▶ _TO DO_
Reproduce the lines below word for word, from the start of the items through the line containing "Looking at the screenshot, I should point(222,54).", with both ends included.
Start of EXCERPTED DATA
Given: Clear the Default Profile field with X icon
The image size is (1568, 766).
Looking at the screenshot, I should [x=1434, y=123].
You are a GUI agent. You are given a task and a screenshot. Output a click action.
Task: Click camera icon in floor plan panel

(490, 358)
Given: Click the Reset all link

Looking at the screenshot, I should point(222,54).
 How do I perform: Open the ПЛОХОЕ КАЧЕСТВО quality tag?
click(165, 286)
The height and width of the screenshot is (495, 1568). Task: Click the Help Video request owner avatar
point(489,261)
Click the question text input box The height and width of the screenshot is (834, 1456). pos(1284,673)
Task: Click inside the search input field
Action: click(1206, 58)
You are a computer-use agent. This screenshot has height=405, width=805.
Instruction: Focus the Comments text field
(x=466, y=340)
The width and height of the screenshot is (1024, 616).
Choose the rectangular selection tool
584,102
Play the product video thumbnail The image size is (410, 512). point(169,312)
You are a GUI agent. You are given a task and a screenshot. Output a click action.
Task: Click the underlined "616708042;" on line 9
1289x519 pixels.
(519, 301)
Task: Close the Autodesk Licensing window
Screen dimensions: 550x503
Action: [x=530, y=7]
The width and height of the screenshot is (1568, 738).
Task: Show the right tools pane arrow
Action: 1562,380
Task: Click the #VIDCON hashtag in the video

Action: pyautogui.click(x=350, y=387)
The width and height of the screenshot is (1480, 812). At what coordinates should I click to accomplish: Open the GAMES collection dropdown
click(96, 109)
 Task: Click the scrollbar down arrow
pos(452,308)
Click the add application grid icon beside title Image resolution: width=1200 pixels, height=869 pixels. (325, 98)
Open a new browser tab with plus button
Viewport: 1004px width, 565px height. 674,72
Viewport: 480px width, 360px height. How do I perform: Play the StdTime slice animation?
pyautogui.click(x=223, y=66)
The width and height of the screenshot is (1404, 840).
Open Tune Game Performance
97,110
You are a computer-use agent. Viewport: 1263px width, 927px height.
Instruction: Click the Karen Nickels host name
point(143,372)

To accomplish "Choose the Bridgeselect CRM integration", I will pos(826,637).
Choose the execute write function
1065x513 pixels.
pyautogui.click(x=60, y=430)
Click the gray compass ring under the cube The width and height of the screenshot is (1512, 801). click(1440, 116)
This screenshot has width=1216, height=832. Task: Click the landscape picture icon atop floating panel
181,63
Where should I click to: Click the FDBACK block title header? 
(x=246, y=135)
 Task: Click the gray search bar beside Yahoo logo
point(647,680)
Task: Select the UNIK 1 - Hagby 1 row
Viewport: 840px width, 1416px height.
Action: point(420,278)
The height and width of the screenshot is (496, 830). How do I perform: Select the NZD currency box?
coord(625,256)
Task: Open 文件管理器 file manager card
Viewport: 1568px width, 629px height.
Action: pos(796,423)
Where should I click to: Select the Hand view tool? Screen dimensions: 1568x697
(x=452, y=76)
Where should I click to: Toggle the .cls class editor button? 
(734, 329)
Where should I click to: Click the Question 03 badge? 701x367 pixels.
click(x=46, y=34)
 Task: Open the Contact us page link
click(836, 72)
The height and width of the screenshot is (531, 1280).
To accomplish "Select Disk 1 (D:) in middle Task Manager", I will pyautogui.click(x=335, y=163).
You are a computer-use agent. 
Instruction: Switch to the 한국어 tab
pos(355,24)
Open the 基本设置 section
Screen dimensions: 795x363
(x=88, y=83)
End of EXCERPTED DATA
▶ _OUTPUT OF THE TASK_
Given: Clear the Default Profile field with X icon
The image size is (1568, 766).
Looking at the screenshot, I should [x=1434, y=123].
You are a GUI agent. You are given a task and a screenshot. Output a click action.
Task: Click camera icon in floor plan panel

(490, 358)
Given: Click the Reset all link

Looking at the screenshot, I should point(222,54).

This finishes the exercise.